My most-read stories of 2014
This is my last 2014 round-up story, I swear.
These are based on our internal measurements, so I can’t reveal exact numbers without getting my fingers broken, but here’s my most-read stories from last year. (They pale in comparison to the reads crime, sports and photo galleries get, of course.) Although the stories you expect to be here are, they’re not in the spots I would have predicted, personally:
1. San Bernardino teacher accused of racist slur in classroom
Far and away my most-read story of the year, even putting together all the reads of my Rialto Unified Holocaust assignment coverage from the Sun, Daily Bulletin and Daily News.
On Friday, Sept. 12, I was at the Sun, writing up my court coverage of another story (one of the seemingly endless follow-ups to the California Charter Academy indictments) when LaRue Bell’s family came in, and asked to speak to a reporter. The district responded quickly to my inquiry about Bell’s assertions about his teacher and I thought that was that. But the story attracted a great deal of attention, emails from supporters of the teacher and several additional weeks of coverage. I intend to follow up on her job status now that the school year has started up again in January.
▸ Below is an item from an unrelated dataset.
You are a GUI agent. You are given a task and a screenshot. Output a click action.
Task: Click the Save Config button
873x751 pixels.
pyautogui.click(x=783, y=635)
2. San Bernardino teacher arrested for alleged sex with minors
The second most-read story of the year was, again, a fairly simple one from our standpoint: The police reported that a teacher had been arrested for sex crimes with children. In the interest of finding other possible victims, the police put the news out, along with her picture, and we did the same, for similar reasons. But from the very beginning, her defenders proclaimed her innocence in numbers we typically don’t see and suggested there was more to the story. This fall, the district attorney ended up dropping all charges against the teacher, citing an “insufficiency of evidence.”
3. Holocaust denied by students in Rialto school assignment
This is the story I thought would be the top one of the year, as it made international headlines, changed the curriculum for Rialto Unified’s ninth grade students this year and led to numerous shakeups in the district. It was my top story at the Los Angeles Daily News, but only came in third place, trailing the two stories about San Bernardino City Unified teachers. I’m happy that my editors backed me up on my desire to post all 2,000 student essays online, via DocumentCloud, although I feel sympathy for anyone else who reads through all 2,000 hand-written essays.
4. Rialto Unified defends writing assignment on confirming or denying Holocaust
This was the big story that dropped in May, sending ripples across the nation and overseas. Within minutes of this being posted online, the district began getting emails from around the world, according to documents released under the California Public Records Act. One of the immediate impacts was that news sites across the country did their own versions of the story, sometimes crediting the Sun or me, sometimes not. Still, the story was the second-biggest for me on DailyNews.com and did well overall for the year.
5. Hundreds mourn Chino car crash victims at tearful vigil in Eastvale
This story, written with Greg Cappis, who was covering breaking news that Saturday night, was by a large margin the most-read story in the Inland Valley Daily Bulletin this year, ahead of the initial story about the car crash I worked on earlier that Saturday morning and Rialto Unified Holocaust follow-up stories. Both likely got additional views from a grim coincidence: There was not one, but two Southern California three-car crashes that killed multiple teenagers that night. We received comments, tweets and emails from people scolding us for getting the facts wrong, when they thought they were reading about the Irvine crash, rather than the Chino one.